Just because your property assessment is way up, it doesn’t mean your property taxes will grow proportionately.
View Royal Mayor David Screech has seen this common misconception a lot on social media the past few days, following the release of the BC Assessment Authority’s property valuations for 2022.
“I don’t remember seeing assessment rates grow by 25 to 30 per cent, so that’ll be why people are so concerned,” he said. “The average price passed $1 million; that fact alone creates some concern and angst in people.”
While he hadn’t had any calls directly to town hall on the issue, Screech took the opportunity to share a Facebook post written by Coquitlam Mayor Richard Stewart, seeking to ease residents’ concerns about how their property assessment might impact property taxes. The City of Colwood posted a similar article to their website.
Property assessment numbers spiked across the Island, especially on the West Shore. Metchosin and the Gulf Islands, respectively, recorded average increases of 35 per cent, followed by Sooke and Highlands at 34 per cent.
The assessment of a typical single-family home rose by 29 per cent in Colwood, 28 per cent in Langford, and 27 per cent in View Royal, which fell just shy of the $1-million mark at $998,000.
Seeing property assessments rise as much as 35 per cent doesn’t mean one’s property taxes will go up by an equivalent amount.
“The only thing that is meaningful is the city’s budget,” said real estate analyst Leo Spalteholz, owner of househuntvictoria.ca. “So if their budget goes up, then you will probably be paying more property taxes.”
Screech said it was too early to forecast an exact tax percentage increase for View Royal, but said council will try and keep it as small as possible.
Typically, municipalities require annual property tax increases to cover budget increases.
Rarely in Greater Victoria has any jurisdiction not needed some tax increase to pay for rising costs.
“(A scenario) when people actually do pay more property taxes is if their property went up much more than the average,” Spalteholz explained.
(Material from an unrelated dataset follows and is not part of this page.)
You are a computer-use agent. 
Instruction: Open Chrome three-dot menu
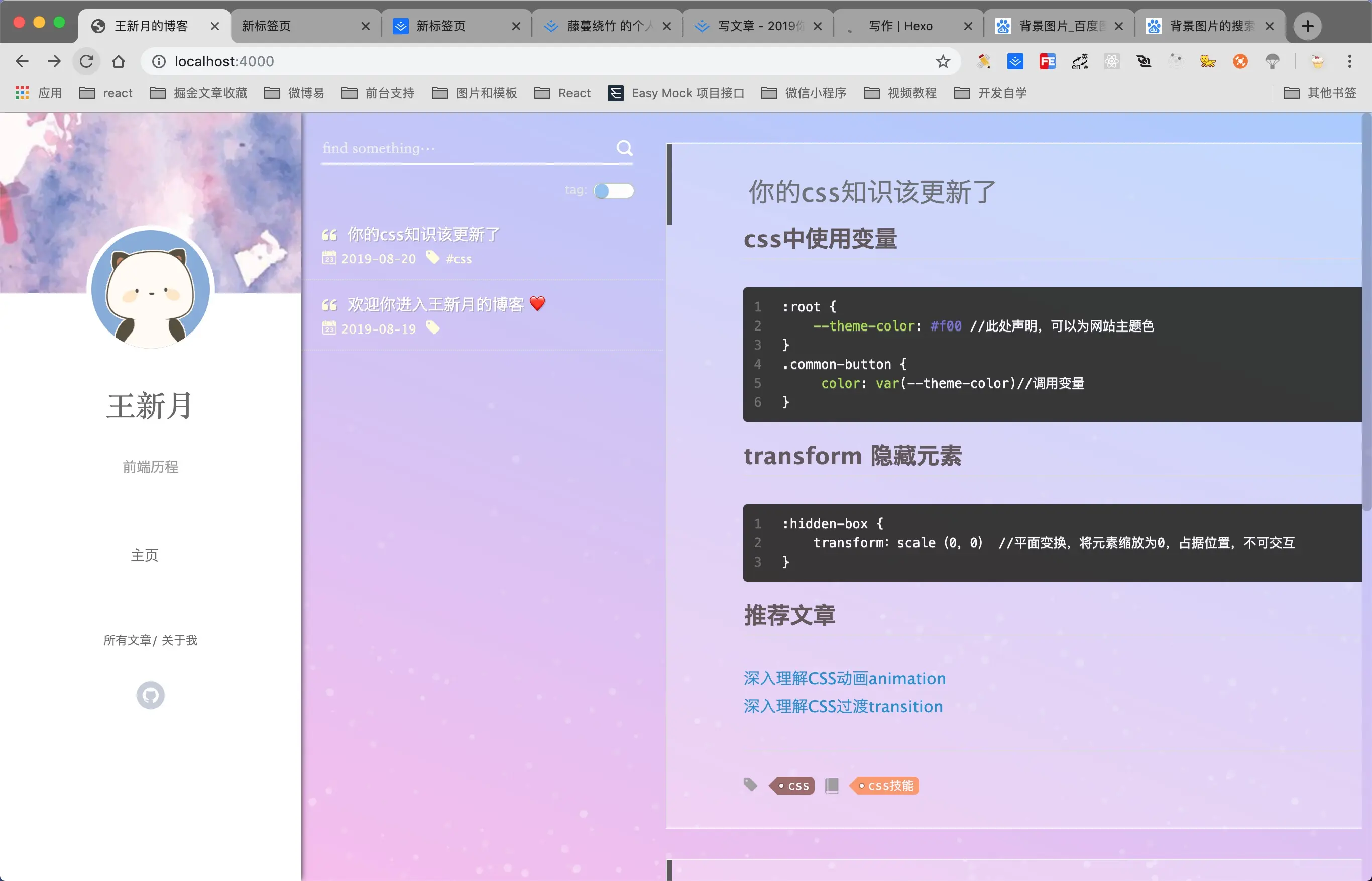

If the average assessment in one’s municipality rose 25 per cent, and yours went up 40 per cent, he said, “you’re going to be paying a lot more property tax because you’re going to be taking a bigger slice of the pie.”
In areas such as Langford, this may impact people who own single family homes, which increased more on average than condos, Spalteholz said.
Conversely, if your assessment increased less than the average, your property tax should go down proportionally, and depending on your municipality’s budget may decrease compared to 2021. Condo owners in Langford may see this outcome, with their property assessments increasing less on average than single family homes.
Sooke Mayor Maja Tait said it’s a good thing for municipalities that property taxes aren’t tied to property assessments.
“That would be so unsustainable, because what if property assessments went down?” she said. “We’d be in trouble.”
With 2022 an election year, it’s unlikely municipal councils will approve massive tax increases anyway, Spalteholz added.